On June 24, Natixis Investment Managers and Loomis Sayles & Company rolled out two new actively managed fixed income funds, the Natixis Loomis Sayles Total Return Bond ETF (LSTB) and the Natixis Loomis Sayles Dynamic Core Plus ETF (LSCP). Both funds launched with an expense ratio of 39 basis points.
Key Takeaways
- Natixis Loomis Sayles launched two new actively managed fixed income ETFs, LSTB and LSCP, both featuring a 39 basis point expense ratio.
- The funds are designed to provide enhanced returns outperforming the Bloomberg U.S. Aggregate Bond Index.
- The funds leverage the firm’s fixed income expertise from flagship mutual fund offerings with approximately $25 billion in assets, turning these strategies into efficient ETF products.
These funds seek to outperform the Bloomberg U.S. Aggregate Bond Index. This index tracks the performance of the U.S. investment-grade bond market, and primarily holds U.S. Treasuries, corporate bonds, and asset-backed securities.
Combining Capital Growth With Yield
LSTB invests in a blend of fixed income securities across various maturities and investment ratings. The fund targets a high total return by prioritizing the value of assets at maturity over short-term performance, merging capital growth with consistent yield.
It targets undervalued bonds by analyzing the fundamental strength of each issuer. In doing so, it seeks to identify bonds with favorable yields and strong price appreciation potential. Investment decisions primarily rely on proprietary research into issuer credit strength. LSTB treats broad interest rate and market movements as important but secondary factors.
On the other hand, LSCP takes a more disciplined approach. It targets bonds with effective durations of +/- 1.5 years relative to the benchmark. By keeping sensitivity to interest rate volatility closely aligned with the broader bond market, the fund limits the impact of future rate movements.
LSCP uses a benchmark-aware strategy that spans both the standard benchmark sectors as well as out-of-benchmark ‘Plus’ sectors. The fund uses top-down macroeconomic analysis to determine sector allocations, duration, and portfolio liquidity. Meanwhile, it focuses on bottom-up fundamental analysis to drive security selection.
These ETFs expand the rapidly growing active fixed income sector, characterized by funds such as the PIMCO Multisector Bond Active ETF (PYLD), which has seen inflows of $4.4 billion this year, and the JPMorgan Core Plus Bond ETF (JCPB), which has seen $4.1 billion in flows over the same period.

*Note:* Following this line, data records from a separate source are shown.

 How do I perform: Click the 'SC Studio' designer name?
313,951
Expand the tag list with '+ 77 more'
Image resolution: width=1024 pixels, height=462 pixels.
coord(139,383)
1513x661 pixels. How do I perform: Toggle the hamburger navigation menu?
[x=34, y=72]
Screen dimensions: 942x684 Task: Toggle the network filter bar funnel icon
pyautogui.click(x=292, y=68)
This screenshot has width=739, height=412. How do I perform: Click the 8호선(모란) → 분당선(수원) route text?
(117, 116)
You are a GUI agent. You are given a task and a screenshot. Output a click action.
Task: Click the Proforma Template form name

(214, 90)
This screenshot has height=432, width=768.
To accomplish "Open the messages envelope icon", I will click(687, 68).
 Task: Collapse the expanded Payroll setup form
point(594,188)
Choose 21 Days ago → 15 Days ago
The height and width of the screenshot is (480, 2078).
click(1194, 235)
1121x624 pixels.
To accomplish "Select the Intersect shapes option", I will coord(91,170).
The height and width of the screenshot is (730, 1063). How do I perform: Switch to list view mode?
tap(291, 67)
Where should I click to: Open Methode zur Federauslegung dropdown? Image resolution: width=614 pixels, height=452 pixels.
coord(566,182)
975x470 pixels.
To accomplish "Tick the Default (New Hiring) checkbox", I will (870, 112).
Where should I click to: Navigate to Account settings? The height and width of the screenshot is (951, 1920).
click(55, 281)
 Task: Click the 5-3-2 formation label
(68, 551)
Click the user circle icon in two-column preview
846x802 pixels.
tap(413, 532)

Building Off of Mutual Fund Success
The funds extend Loomis Sayles’ established active bond investing capabilities into ETF vehicles. The launch of these funds reflects the growing investor demand for actively managed fixed income products that combine experienced portfolio management teams with the transparency, tax-efficiency and liquidity of an ETF wrapper. The two strategies are similar to flagship mutual fund offerings from the firm. Those strategies have approximately $25 billion in combined assets, according to a press release.